| Directive |
Please count the rows below that contain the string "Montebello", treating uppercase and lowercase as different, and reply with the number alone.

--- Material provided ---

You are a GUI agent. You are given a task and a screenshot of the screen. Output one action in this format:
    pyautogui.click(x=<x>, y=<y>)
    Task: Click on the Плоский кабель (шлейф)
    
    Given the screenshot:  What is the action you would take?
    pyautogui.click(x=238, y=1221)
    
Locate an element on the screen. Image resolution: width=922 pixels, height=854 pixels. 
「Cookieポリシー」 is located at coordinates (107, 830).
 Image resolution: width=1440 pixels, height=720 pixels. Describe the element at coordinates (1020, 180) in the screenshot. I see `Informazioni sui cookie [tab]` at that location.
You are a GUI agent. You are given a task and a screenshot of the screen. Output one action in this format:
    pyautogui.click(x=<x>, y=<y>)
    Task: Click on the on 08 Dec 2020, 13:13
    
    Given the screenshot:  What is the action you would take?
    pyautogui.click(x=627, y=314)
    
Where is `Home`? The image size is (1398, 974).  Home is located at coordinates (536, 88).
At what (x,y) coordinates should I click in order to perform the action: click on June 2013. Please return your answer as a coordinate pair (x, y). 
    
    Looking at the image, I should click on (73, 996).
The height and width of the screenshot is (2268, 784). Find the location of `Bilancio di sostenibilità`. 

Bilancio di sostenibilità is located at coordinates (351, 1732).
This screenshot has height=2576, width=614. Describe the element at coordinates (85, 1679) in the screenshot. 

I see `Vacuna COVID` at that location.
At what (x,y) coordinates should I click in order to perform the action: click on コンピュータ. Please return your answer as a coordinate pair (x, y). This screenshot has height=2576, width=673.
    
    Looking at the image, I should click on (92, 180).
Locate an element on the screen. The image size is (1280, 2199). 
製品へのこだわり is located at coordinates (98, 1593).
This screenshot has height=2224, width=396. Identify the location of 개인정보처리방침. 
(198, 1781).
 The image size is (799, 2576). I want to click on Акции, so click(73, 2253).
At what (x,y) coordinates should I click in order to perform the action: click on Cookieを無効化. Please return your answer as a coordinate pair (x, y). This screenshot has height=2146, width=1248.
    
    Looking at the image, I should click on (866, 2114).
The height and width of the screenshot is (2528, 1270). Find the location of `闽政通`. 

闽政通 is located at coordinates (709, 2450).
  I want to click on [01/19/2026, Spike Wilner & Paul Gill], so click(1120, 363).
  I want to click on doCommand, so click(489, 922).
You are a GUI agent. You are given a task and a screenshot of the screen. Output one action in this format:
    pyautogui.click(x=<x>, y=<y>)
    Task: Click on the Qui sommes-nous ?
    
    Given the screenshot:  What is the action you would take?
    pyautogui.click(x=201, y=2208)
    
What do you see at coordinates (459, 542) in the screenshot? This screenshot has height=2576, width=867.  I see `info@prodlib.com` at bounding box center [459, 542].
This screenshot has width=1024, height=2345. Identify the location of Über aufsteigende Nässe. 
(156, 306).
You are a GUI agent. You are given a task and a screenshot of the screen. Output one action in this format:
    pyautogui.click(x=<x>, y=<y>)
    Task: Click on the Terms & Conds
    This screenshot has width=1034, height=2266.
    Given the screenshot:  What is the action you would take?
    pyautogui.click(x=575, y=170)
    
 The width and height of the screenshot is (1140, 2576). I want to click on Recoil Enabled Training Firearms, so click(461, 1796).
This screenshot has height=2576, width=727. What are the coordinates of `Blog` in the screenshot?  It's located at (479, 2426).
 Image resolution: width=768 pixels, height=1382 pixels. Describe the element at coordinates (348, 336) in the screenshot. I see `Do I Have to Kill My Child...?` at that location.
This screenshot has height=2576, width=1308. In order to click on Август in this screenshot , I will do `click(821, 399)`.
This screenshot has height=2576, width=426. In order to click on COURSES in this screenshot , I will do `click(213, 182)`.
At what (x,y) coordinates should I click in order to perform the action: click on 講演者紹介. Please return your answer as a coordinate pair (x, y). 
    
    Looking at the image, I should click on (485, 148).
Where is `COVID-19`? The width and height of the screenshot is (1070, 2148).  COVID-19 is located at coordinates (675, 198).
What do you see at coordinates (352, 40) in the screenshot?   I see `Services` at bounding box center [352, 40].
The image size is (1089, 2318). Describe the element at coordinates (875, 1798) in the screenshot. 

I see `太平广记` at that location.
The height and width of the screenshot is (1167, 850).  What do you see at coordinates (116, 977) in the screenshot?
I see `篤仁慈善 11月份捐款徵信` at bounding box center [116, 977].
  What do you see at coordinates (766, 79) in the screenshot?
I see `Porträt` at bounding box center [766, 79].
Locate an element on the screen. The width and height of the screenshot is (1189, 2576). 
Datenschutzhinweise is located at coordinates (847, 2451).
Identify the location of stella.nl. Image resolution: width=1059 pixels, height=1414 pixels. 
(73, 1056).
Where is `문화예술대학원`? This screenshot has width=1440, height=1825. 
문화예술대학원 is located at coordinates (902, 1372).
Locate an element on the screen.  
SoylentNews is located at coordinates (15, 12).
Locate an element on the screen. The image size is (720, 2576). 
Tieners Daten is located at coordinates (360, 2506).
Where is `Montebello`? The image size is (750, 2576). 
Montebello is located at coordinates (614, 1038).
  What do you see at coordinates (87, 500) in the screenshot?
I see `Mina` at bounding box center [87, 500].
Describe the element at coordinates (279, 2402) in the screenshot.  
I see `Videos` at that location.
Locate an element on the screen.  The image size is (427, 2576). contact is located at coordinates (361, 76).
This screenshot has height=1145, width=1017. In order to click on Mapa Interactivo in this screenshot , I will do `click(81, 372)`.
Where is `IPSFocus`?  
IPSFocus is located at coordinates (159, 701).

---

| Problem solution |
2